Devin doesn t remember life before the world got hot; he has grown up farming the scorched earth with his grandfather in their remote valley. When his grandfather dies, Devin heads for the city. Once there, among the stark glass buildings, he finds scores of children, just like him, living alone on the streets. They tell him rumors of a place for abandoned children, with unlimited food and toys and the hope of finding a new family. But only the luckiest get there.
An act of kindness earns Devin an invitation to the home, but it s soon clear that it s no paradise. As Devin investigates the intimidating administrator and the zombie-like sickness that afflicts some children, he discovers the home s horrific true mission. The only real hope is escape, but the place is as secure as a fortress.
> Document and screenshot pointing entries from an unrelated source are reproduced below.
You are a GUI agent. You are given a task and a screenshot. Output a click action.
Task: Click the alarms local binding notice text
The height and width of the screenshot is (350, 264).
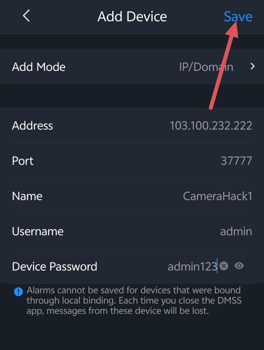click(x=134, y=300)
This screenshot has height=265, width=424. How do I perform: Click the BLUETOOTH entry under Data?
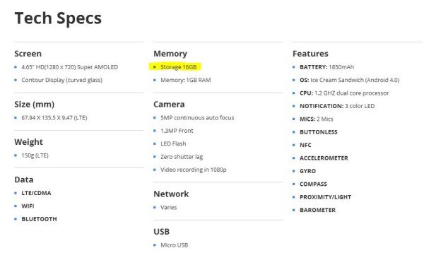click(x=39, y=219)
Fans of dystopian fiction and spine-chilling adventure will devour "The One Safe Place"; its haunting themes will resonate long after readers have turned the final page.
In the near future, Earth has gotten hot. Lack of water, lack of food are common place. Devin hears all the stories from his Grandfather. How life use to be. How people only lived for themselves. How people planned for the future, but not this kind of future. But Devin is fortunate. Living with his Grandfather outside of the cities on a farm, Devin has never had it truly bad. Then suddenly his Grandfather passes away. The farm that has always supported them is way too much for him to handle on his own. Devin knows that now is the time for him to venture to the city for help. Only Devin has no idea what is in store for him.
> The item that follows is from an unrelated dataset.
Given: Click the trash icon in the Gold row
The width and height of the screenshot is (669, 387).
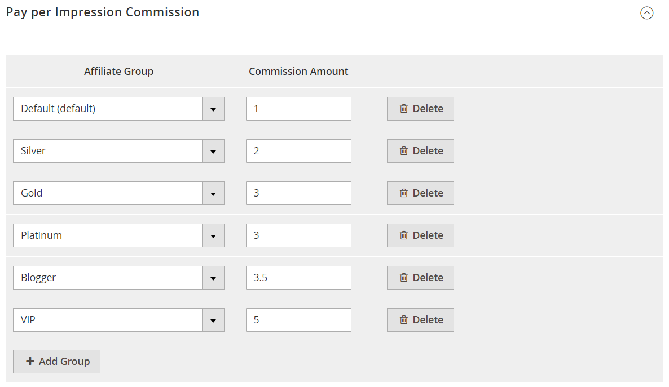Looking at the screenshot, I should click(404, 193).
The One Safe Place is an odd duck of a read. It started off pretty decently. Getting to know Devin. How he lives. Bits and pieces of the world and how it operates.
The problem for me throughout The One Safe Place was the details. Certain events are well played out and explained, while others, most of the time, the really important ones are not. In the beginning, and before I started The One Safe Place, I was certain that this read was YA. But it is not. It is more middle grade. That isn’t a bad thing, and actually, helps to explain some of the other minor issues I was having. However, regardless of what age group The One Safe Place is geared towards it can be a little hard to follow.
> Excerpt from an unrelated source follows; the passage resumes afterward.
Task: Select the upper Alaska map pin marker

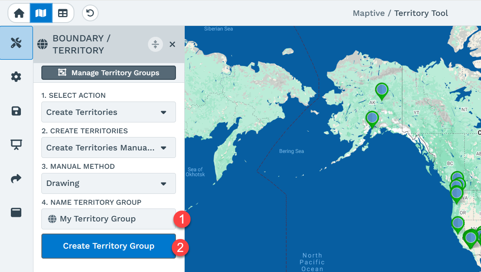Action: click(382, 92)
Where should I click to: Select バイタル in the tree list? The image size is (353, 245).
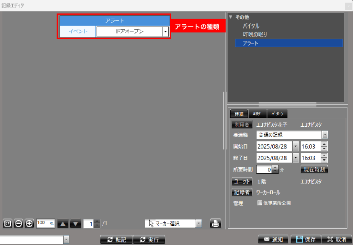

The bad guys and other bad stuff…
At the heart of The One Safe Place is the idea that a child wants somewhere to belong to. In this world of heat and suffering, it seems that children are the ones getting the short end. Parents often die while their children are young leaving them to fend for themselves. Or even, just abandon them outright. Its no wonder the rumor of a home for abandoned children with all its perks spreads around like wildfire.
But the Home, for short, is not all it seems.
The main mystery with The One Safe Place is figuring out what the Home is really hiding. Despite having an issue with certain details, I have to say that I loved how the mystery unfolded. Subtle hints and clues are given throughout the story, but the realization of the truth was a big surprise.
Has quite a few minor issues, but easily overlooked. A decent science fiction read for younger teens.